While the majority found the case to present a close question for the very reasons set forth in Judge Lynch’s dissent, it ruled that the complaint stated a plausible claim for relief and reversed the lower court’s grant of the defendants’ motion to dismiss.

The First Circuit’s analysis resembles a recent Second Circuit decision involving Cheez-It crackers labeled as “WHOLE GRAIN” or “Made With WHOLE GRAIN” when the predominant ingredient was enriched white flour. In Mantikas v. Kellogg Co., the Second Circuit concluded that while the product did, indeed, contain some whole grains, a reasonable consumer could be misled into believing that it was the predominant ingredient in the crackers.

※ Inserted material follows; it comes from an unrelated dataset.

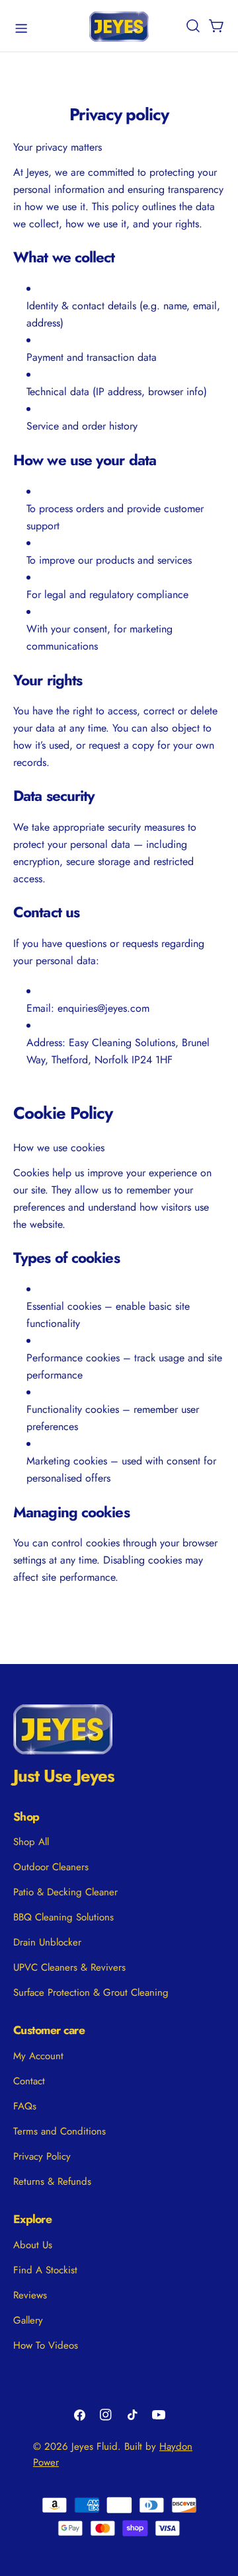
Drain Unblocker (47, 1942)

While Dumont did not cite the Second Circuit’s opinion, it is based on the same premise that reasonable consumers should not be expected to consult an ingredient list to correct allegedly misleading information on the front label. Judge Lynch’s dissent, however, cautioned that permitting “meritless labeling litigation” like this one to continue beyond the pleadings stage “will have the effect of driving up prices for consumers” and cause an entirely different type of “harm to the consumer.” For now, the Dumont decision marks another plaintiff-friendly outcome sure to be relied on by class action plaintiffs in the First Circuit and elsewhere.